Otherwise platinum on carbon (and now platinum/gallium alloy) can do lots of useful reactions mostly hydrogenations.
Pt/C and Pd/C can also do super neat hydrogen rearrangements. Fascinating catalysts. Though they like to catch fire when in contact with air, annoyingly.
> Surprisingly, it's actually the gallium that does the work of driving the desired chemical reaction, acting under the influence of platinum atoms in close proximity.
> Exciton Science Associate Investigator Dr. Andrew Christofferson of RMIT explained how novel these results are: "The platinum is actually a little bit below the surface and it's activating the gallium atoms around it. So the magic is happening on the gallium under the influence of platinum.
This is interesting and makes me wonder what other sorts of materials could act as more efficient catalysts when modified by the presence of small amounts of platinum. Could you, for instance, deposit a sparse layer of platinum covered by an atomic level thickness of some other material in the solid phase and achieve catalysis with the cheaper coating?

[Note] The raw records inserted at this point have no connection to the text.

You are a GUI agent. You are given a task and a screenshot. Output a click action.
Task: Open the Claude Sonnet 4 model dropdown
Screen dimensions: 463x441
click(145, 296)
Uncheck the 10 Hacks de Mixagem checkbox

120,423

It makes me wonder about other impurities. If platinum can have one effect, maybe another can have the opposite.
Was this especially pure gallium? 99.99% is purer than you normally expect when you buy an ingot from the metal supplier, although the usual impurities are considered mostly harmless. (I.e. aluminum won't have any gallium.)
Unfortunately Sci-hub didn't have the paper, when I checked.
Interesting. I don't have access to the full text of the paper, but I'm surprised the platinum-doped gallium doesn't form a protective oxide shell, like pure gallium does. Perhaps this depends on having very small particles? Or does the platinum just stabilize the surface chemistry against oxidation?
Don't tell the homeopathic crowd about this. A tiny amount a potent expensive substance encouraging a change in behavior in a much larger quantity of a cheap substance would be like catnip to them.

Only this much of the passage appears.